[Stored items]

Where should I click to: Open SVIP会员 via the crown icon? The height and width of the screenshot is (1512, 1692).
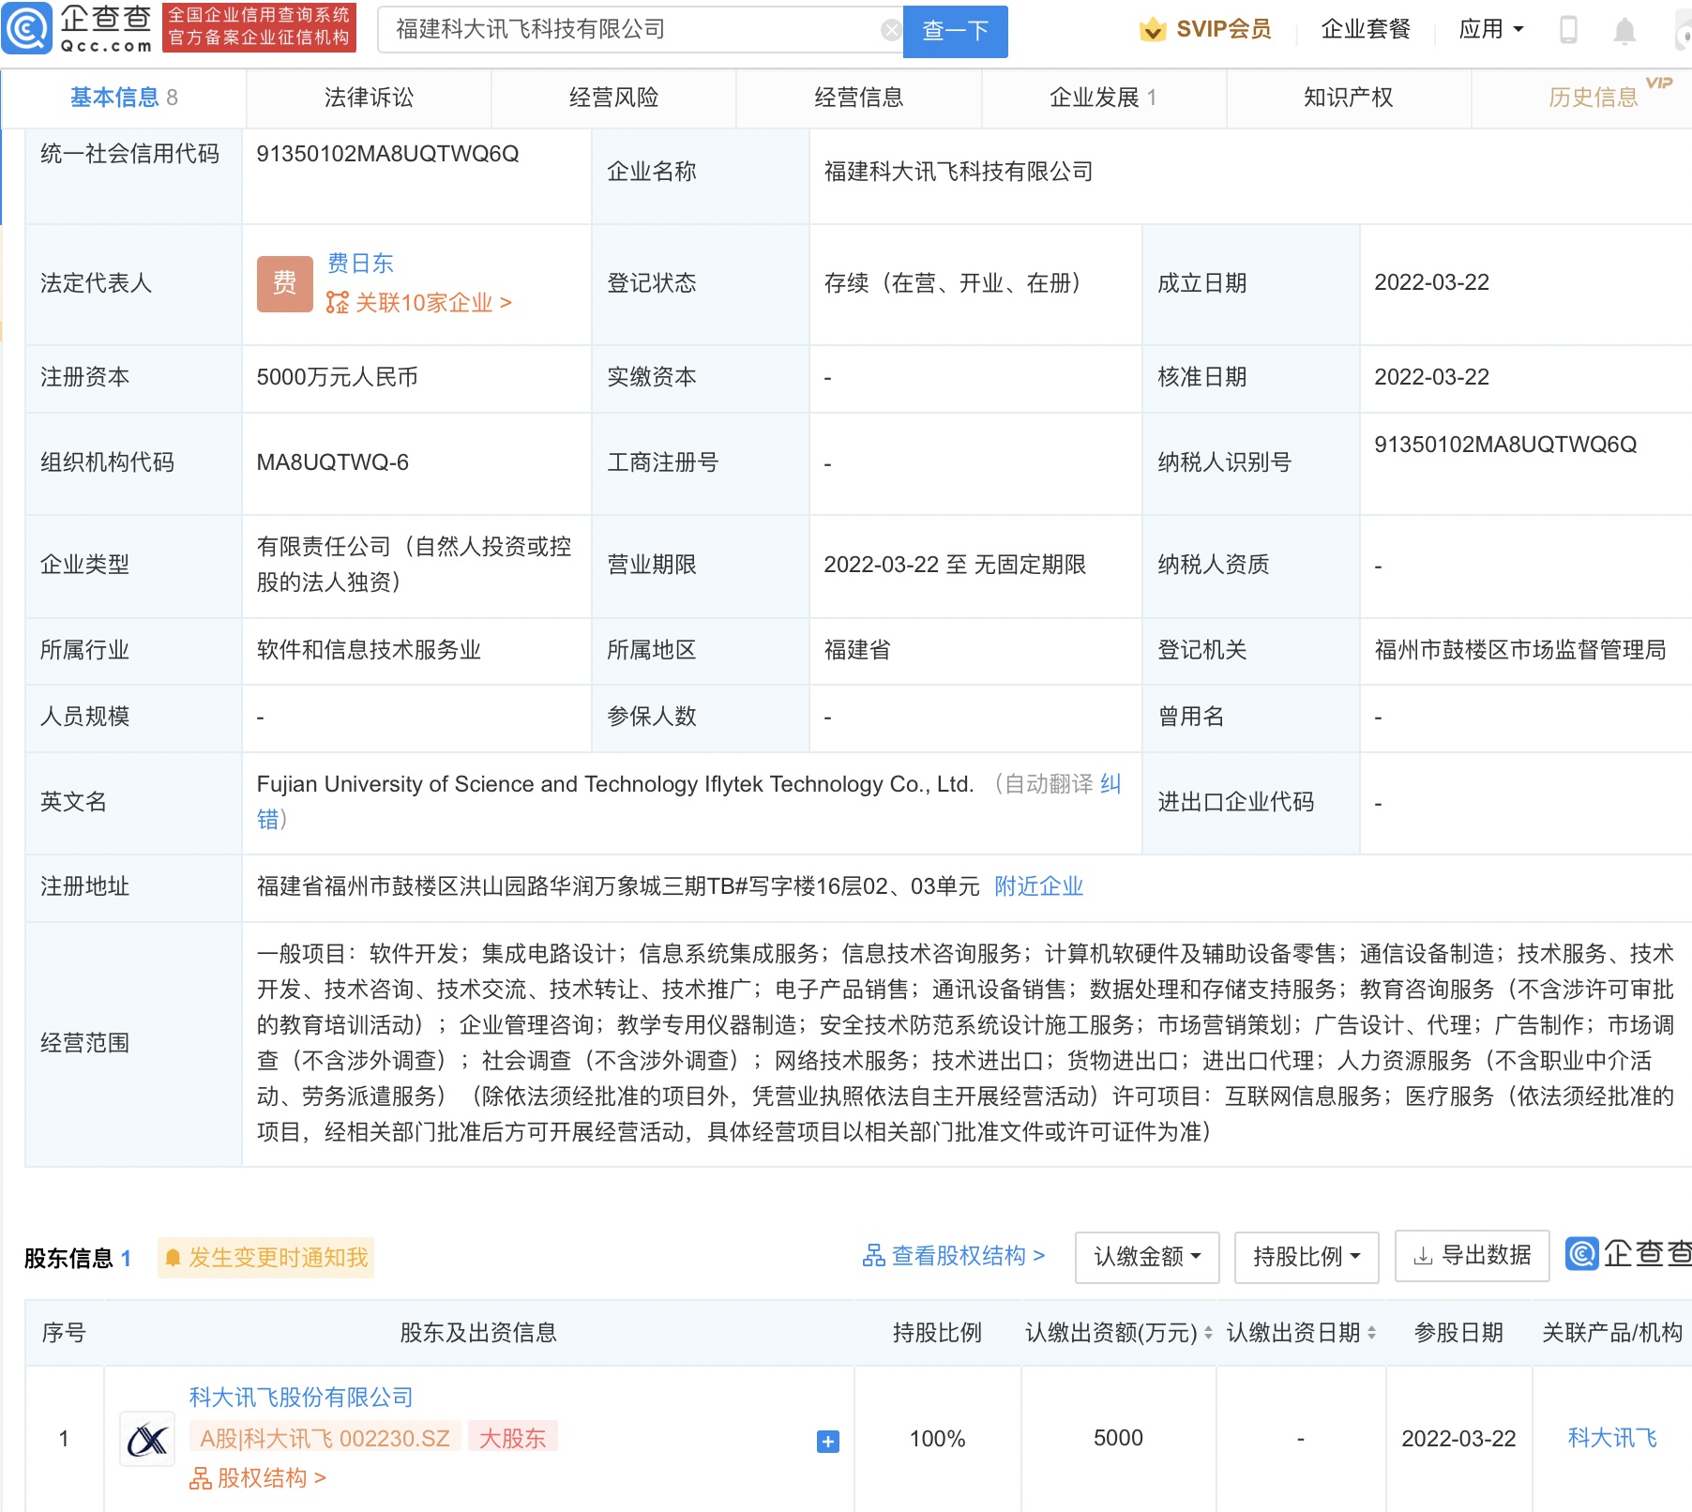tap(1152, 28)
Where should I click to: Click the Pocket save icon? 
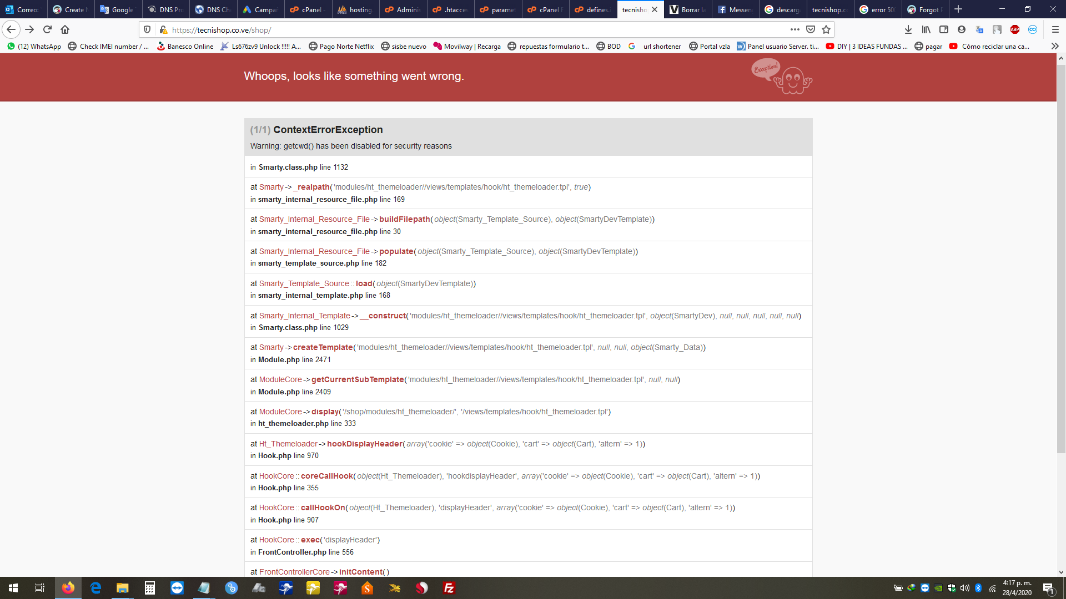point(811,29)
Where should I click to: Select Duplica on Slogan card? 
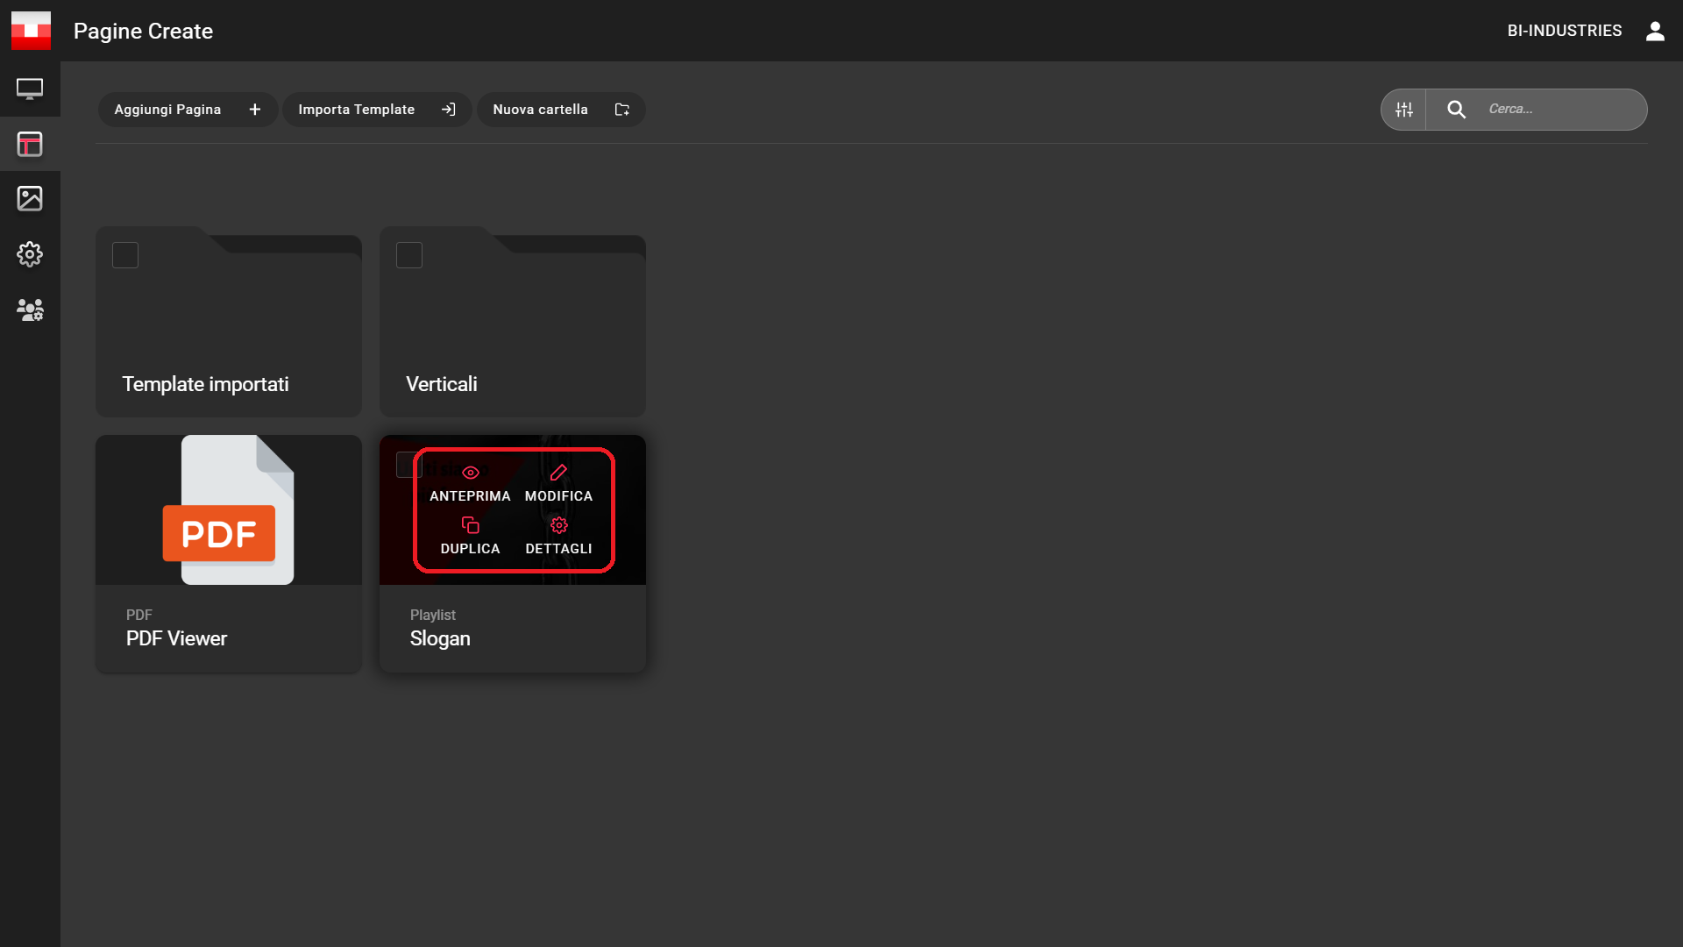tap(470, 536)
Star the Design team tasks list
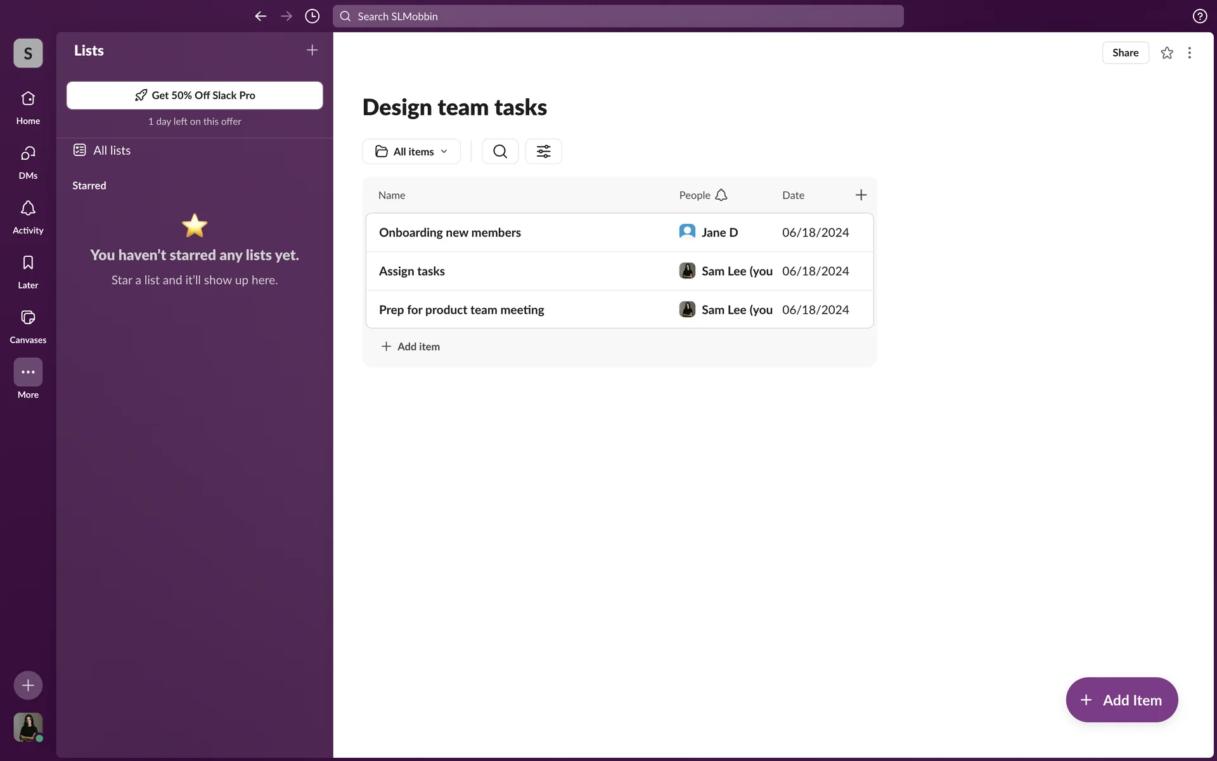 pos(1166,53)
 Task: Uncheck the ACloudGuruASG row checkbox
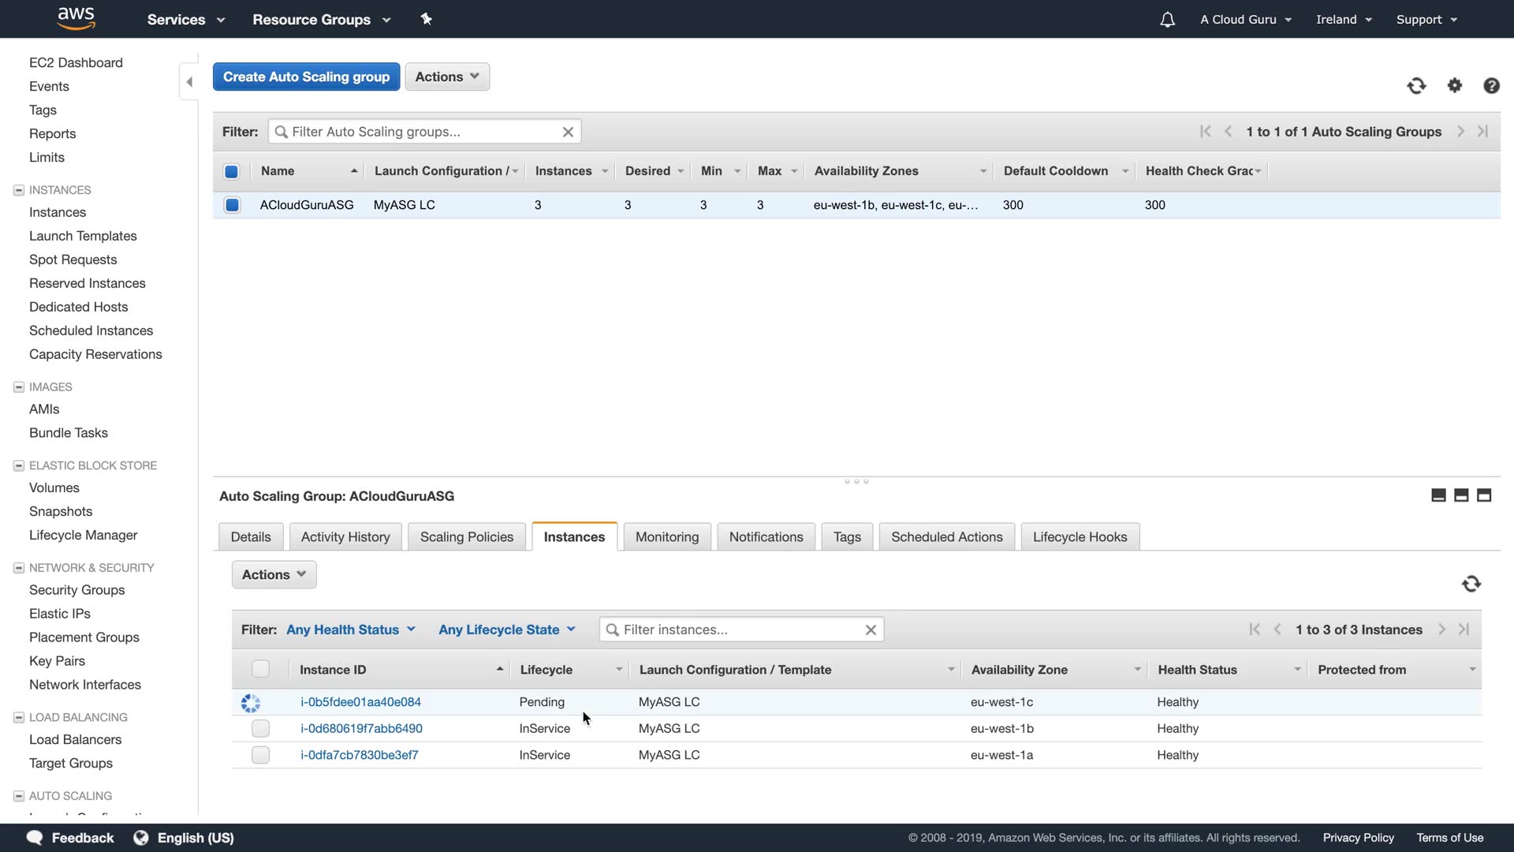click(x=232, y=205)
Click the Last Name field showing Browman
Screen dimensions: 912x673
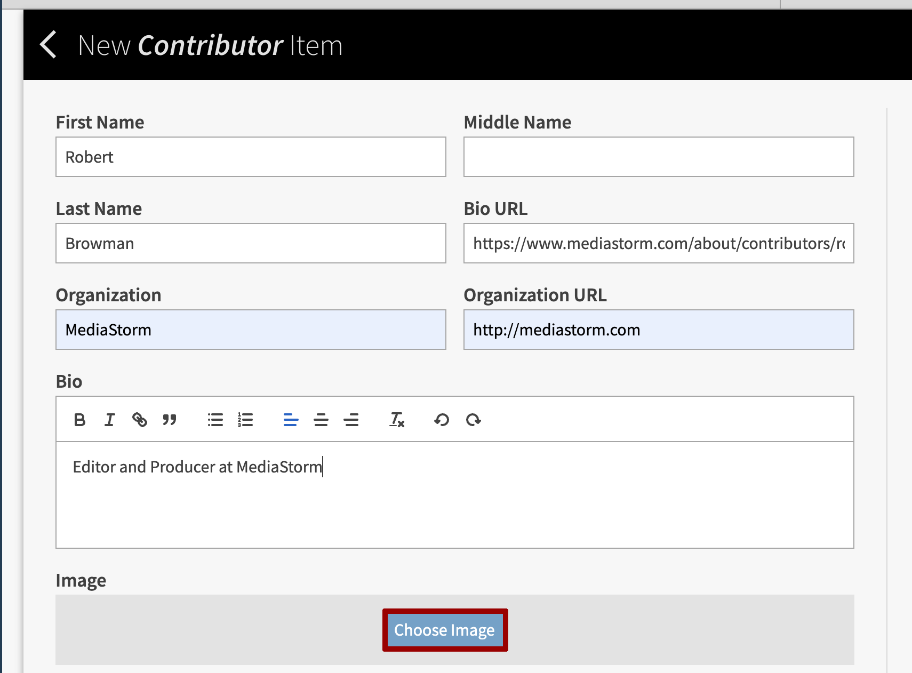[251, 243]
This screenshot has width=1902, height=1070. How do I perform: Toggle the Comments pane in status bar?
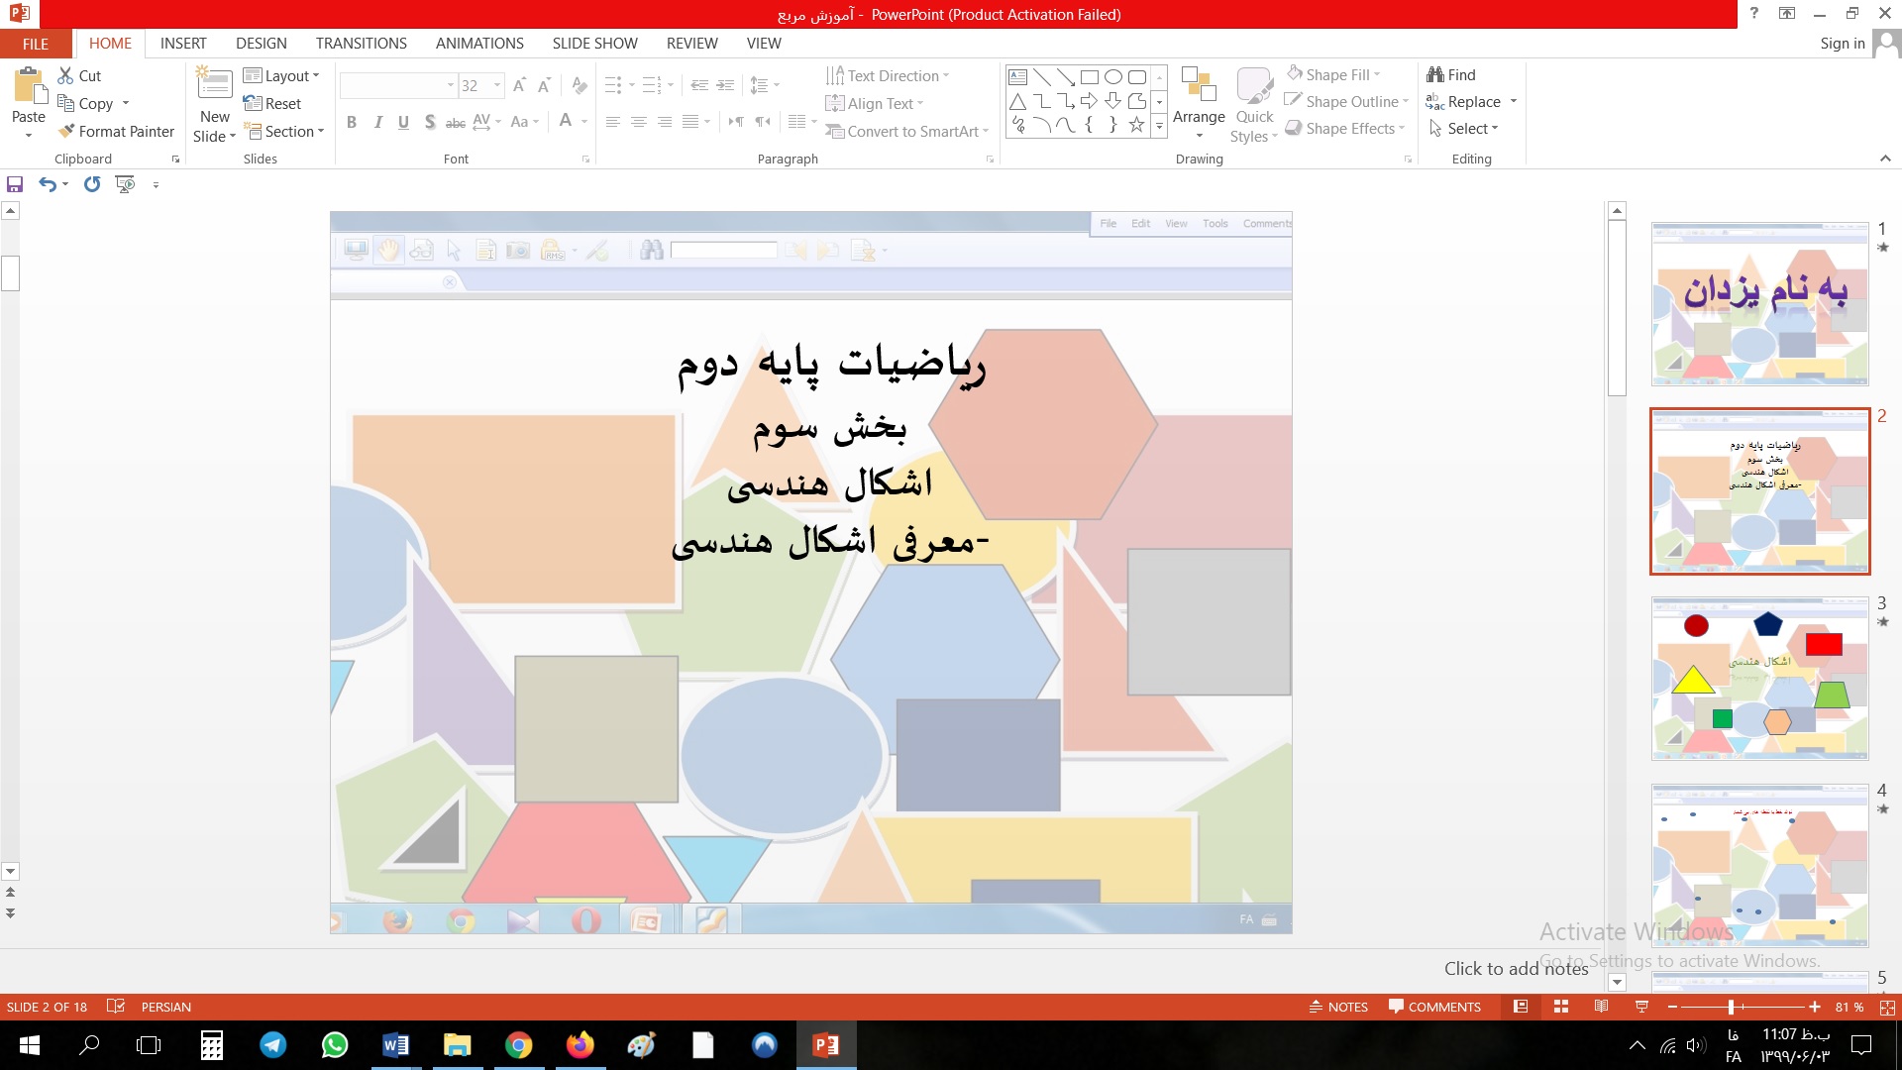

▸ PROBLEM REQUIREMENTS
Where a line contains "Screen dimensions: 912x673", begin there and set down exactly each line through the end of the data above, omitting any pictures.

▸ REPLY
Screen dimensions: 912x673
[251, 243]
This screenshot has width=1902, height=1070. How do I perform: Toggle the Comments pane in status bar?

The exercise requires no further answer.